* START Given passage *

As a result of an enormous amount of activity along the lines described, various lists of factors have been developed. These lists are basically similar but vary somewhat, depending on the source of the information and on the technique that was used to elicit it. In more subtle analyses it is often possible to do a demographic study of variations in the order of importance of various factors. Thus one can note differences in the kind of things desired from a job by company workers at higher or lower levels, older and younger workers, men or women. Unfortunately, the stability of these findings is relatively slight (23,Chapter 3). The one dramatic finding that emerged in our review of this literature was the fact that there was a difference in the primacy of factors, depending upon whether the investigator was looking for things the worker liked about his job or things he disliked. The concept that there were some factors that were "satisfiers" and others that were "dissatisfiers" was suggested by this finding. From it was derived one of the basic hypotheses of our own study.

Studies of the Effects of Job Attitudes

A demonstration of the relationship between measures of attitudes and resulting behavior is of the first importance. Industry wants to know whether the worker's attitude toward his job makes any difference in the way he works or in his willingness to stick with it. The behavioral scientist wants to know whether the measures of job attitudes have any predictive power. Unfortunately, it is difficult to evaluate the bulk of this research, since it consists of correlational studies in which comparison is made between groups of high or low morale, high or low productivity, or high or low turnover. There is a discussion of correlational studies at a later point in this chapter.

* END Given passage *
* START Provided data *

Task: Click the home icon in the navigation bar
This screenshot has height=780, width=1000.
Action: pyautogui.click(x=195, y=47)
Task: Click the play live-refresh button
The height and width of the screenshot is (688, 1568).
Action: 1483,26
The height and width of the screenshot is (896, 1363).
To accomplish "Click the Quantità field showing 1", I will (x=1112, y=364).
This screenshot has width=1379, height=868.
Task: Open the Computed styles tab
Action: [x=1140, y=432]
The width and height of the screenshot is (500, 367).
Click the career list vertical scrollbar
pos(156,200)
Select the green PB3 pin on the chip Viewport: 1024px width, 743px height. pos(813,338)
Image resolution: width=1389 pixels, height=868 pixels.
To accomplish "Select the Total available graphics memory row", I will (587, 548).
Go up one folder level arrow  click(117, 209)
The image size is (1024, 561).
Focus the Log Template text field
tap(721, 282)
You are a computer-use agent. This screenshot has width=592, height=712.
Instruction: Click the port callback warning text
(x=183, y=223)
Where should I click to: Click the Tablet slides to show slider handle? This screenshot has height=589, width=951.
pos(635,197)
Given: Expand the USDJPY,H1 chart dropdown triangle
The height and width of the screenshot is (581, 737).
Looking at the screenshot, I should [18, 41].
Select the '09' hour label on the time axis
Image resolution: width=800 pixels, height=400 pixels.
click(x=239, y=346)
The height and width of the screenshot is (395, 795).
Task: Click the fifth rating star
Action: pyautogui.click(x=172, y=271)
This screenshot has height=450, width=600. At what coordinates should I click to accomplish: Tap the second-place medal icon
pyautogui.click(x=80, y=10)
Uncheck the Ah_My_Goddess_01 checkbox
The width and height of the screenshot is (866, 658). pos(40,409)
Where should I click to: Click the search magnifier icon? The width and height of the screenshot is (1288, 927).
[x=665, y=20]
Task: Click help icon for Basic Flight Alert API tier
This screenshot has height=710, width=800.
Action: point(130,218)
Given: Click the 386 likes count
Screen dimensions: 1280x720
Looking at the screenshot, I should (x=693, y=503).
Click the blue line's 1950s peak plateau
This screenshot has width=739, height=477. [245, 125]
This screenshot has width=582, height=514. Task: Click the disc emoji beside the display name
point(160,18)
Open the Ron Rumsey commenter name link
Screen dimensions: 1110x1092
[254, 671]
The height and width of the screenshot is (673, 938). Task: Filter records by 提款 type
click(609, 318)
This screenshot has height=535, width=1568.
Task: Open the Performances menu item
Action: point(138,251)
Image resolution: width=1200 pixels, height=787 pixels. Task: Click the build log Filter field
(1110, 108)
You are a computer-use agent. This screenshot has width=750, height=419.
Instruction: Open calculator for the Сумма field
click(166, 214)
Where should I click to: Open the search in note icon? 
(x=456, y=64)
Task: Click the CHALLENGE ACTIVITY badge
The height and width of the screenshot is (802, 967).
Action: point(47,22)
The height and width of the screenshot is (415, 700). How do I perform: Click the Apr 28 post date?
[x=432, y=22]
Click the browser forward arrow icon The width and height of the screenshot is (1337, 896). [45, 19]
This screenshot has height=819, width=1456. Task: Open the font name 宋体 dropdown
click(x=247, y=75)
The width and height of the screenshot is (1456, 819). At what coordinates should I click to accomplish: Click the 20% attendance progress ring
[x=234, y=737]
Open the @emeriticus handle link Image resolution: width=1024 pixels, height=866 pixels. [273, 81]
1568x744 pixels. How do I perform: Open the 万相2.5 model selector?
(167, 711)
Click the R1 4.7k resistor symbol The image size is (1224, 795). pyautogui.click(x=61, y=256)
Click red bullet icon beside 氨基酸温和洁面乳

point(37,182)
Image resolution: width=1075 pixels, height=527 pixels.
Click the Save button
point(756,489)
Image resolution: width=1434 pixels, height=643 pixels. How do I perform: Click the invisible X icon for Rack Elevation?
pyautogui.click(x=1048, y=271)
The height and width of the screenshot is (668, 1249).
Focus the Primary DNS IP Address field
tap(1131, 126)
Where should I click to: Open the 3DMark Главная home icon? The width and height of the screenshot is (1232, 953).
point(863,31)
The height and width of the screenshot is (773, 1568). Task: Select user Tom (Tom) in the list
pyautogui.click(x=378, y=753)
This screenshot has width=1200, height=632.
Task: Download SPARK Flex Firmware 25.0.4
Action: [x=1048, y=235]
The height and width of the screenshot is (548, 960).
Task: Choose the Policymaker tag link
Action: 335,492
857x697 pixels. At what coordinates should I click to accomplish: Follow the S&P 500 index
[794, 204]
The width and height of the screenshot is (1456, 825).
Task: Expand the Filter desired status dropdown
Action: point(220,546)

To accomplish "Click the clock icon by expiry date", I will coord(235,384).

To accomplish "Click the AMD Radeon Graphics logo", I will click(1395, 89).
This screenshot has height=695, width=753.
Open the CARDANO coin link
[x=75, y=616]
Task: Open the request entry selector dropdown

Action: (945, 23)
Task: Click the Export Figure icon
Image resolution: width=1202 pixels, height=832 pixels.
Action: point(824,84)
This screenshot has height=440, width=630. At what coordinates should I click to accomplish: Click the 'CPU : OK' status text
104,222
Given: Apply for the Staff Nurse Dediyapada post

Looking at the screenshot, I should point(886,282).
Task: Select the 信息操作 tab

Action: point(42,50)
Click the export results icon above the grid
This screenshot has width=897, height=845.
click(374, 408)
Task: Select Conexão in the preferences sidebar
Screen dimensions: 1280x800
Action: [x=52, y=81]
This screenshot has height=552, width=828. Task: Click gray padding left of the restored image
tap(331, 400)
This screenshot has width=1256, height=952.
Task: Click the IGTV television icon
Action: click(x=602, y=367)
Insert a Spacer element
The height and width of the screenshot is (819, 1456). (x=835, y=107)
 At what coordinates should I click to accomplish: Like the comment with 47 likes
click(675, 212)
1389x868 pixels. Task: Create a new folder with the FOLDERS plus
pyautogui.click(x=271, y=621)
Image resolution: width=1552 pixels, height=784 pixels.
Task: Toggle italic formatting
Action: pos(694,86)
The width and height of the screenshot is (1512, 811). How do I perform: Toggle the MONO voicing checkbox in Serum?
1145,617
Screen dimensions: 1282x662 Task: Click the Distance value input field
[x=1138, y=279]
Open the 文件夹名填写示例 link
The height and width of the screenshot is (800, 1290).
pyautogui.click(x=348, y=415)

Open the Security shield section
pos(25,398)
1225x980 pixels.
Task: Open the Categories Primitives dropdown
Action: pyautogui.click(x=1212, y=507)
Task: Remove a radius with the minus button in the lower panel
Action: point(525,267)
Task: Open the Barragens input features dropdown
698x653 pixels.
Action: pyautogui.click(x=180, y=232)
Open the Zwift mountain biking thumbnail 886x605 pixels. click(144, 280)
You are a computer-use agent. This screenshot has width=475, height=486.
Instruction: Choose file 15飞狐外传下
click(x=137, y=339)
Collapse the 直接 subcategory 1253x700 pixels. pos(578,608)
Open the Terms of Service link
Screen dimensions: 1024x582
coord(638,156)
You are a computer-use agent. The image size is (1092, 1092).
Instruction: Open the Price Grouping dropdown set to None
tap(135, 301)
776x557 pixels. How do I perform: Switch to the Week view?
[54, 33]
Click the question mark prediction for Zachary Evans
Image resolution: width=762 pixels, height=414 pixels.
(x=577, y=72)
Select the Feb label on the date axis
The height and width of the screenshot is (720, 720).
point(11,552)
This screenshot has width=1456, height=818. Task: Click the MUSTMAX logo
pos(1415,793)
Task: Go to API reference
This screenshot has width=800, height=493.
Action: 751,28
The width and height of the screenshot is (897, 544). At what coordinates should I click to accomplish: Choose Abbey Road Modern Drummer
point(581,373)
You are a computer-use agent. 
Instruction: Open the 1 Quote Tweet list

* END Provided data *

Task requirements:
1. From the passage on job attitudes, list each pair of groups that the correlational studies are said to compare.
2. Pick up the passage on job attitudes after its last sentence and carry it forward.
The material plays no part in what follows.

Results of the tasks:
1.
High or low morale
High or low productivity
High or low turnover

2.
The conclusion from our survey of the literature of correlational studies was that there probably is some relationship between job attitudes and output or productivity. Unfortunately, the studies in which this relationship has been demonstrated are far from consistent. In fact, a well-known survey of the literature carried out independently of ours by Brayfield and Crockett (8) came to the firm conclusion that there is no relationship between job attitudes and performance on the job. The difference between their conclusion and ours was due to their greater scepticism of studies in which low, but positive, correlations were reported and to our citation of a number of studies with such low positive findings not included by them. Certainly there is no basic disagreement as to the tenuous nature of the relationship as it has been so far demonstrated. More uniform relationships between the worker's attitudes and absenteeism, turnover, and personal adjustment were evident in the literature we reviewed (23, Chapter 4).

Theory

The degree to which studies in job attitudes have been made a basis for fruitful theorizing is disappointing. We found relatively few places in which experimental or other investigations of people's attitudes toward their jobs had been integrated into the general body of psychology. There were even fewer in which psychological theory was used as a starting point for these investigations. Of course, there are some exceptions.
One of the most important is to be found in the pioneering work of Elton Mayo and his colleagues at the Harvard Business School. In one sense the famous Hawthorne studies (42, 51), carried out by this group, are not theoretically oriented at all. They call very little on the formal theoretical systems of any of the social sciences. In another sense, however, they are real contributions to theory. The discovery that the relationships between workers and their supervisors lead to a more potent influence on output than any manipulation of environmental conditions and that the informal associations of a group of men at work act as a potent stabilizer on the level of production (the notion of the informal group enforcing-its notion of the "fair day's work") were made the basis of a new frame of reference in industry. To the extent to which this new approach, signified by the somewhat shopworn phrase "human relations," has led to fruitful research and to changes in industrial practice, this approach has fulfilled the function of theory.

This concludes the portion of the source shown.